**** Excerpt to read ****

Philosophy of science

IN 1752 Camillo Paderni, an artist who had been put in charge of the growing pile of antiquities being dug up at Herculaneum, a seaside town near Naples, wrote to a certain Dr Mead, who then wrote to the Royal Society in London reporting that “there were found many volumes of papyrus but turned to a sort of charcoal, and so brittle, that being touched, it fell to ashes. Yet by His Majesty’s orders he made many trials to open them, but all to no purpose; excepting some scraps containing some words.”

The excavation at Herculaneum—which, like nearby Pompeii, was buried in 79AD under ash from Mount Vesuvius—had uncovered a literary time capsule. What came to be called the Villa of the Papyri contained a library of perhaps 2,000 books, the only such collection known to have been preserved from antiquity.

Actually reading these scrolls has, however, proved both tricky and destructive—until now. For a paper just published in Nature Communications, by Vito Mocella of the Institute for Microelectronics and Microsystems, in Naples, describes a way to decipher them without unrolling them.

The history of the books is tragic. Many were dumped before anyone realised what they were. Perhaps 1,100 were saved, but early attempts to read these were equally destructive. Paderni simply took a knife to them, and though his contemporary Antonio Piaggio, a conservator from the Vatican, managed to build a rack that suspended them from silken threads, letting them unroll under their own weight for months on end, they still tended to break into pieces. Attempts continued into the 20th century, when Norwegian scientists tried applying a gelatine-based adhesive that shrank when it dried, peeling the scrolls’ layers apart in the process. This still, though, left many scrolls in fragments.

**** Data excerpt ****

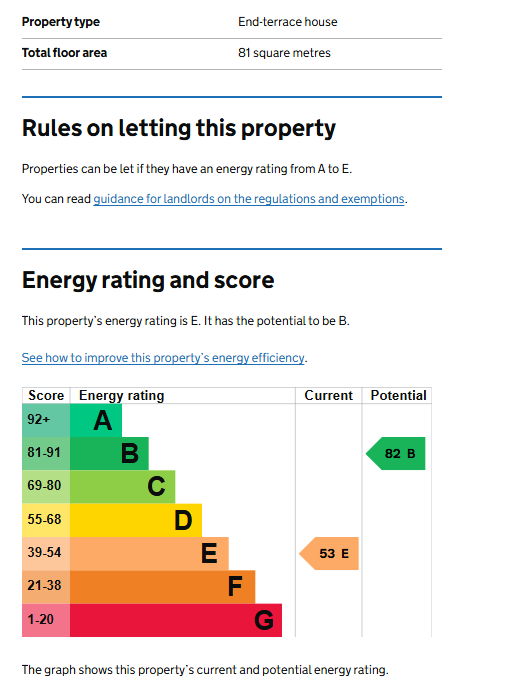Screen dimensions: 510x694
Task: Click the yellow D rating bar
Action: (x=136, y=520)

****

* **Directions**
A - In the passage about the Herculaneum scrolls, who built a rack that hung the scrolls from silken threads so they would unroll under their own weight?
B - Continue the passage about the Herculaneum scrolls, picking up after its final sentence.

* **Answers for the exercise**
A - Antonio Piaggio, a conservator from the Vatican.

B -
Some of these fragments can be read with the naked eye. Others require trickery, such as “multispectral imaging”, a way of increasing contrast by comparing pictures taken under different colours of light. Moreover, the outermost layers of those scrolls examined, and thus the beginnings of the books concerned, have proved too delicate for any technique before Dr Mocella’s to recover. What has been learned is, nevertheless, tantalising.

The library is composed mostly of treatises on the philosophy of Epicurus, a Greek philosopher of the late fourth and early third centuries BC. At least 44 are by a single author: Philodemus, an empiricist, who was a close friend of Calpurnius Piso, Julius Caesar’s father-in-law. Many historians thus believe the villa originally belonged to Piso, though both he and Philodemus had been dead more than a century at the time of the eruption.

The attentions of previous investigators mean that most of the scrolls are now in pieces. Still, over 200 remain untouched, and it is to these that Dr Mocella turned his attention. He used X-rays to probe them—but not any old X-rays. His are generated by the European Synchrotron Radiation Facility (ESRF), in Grenoble, France.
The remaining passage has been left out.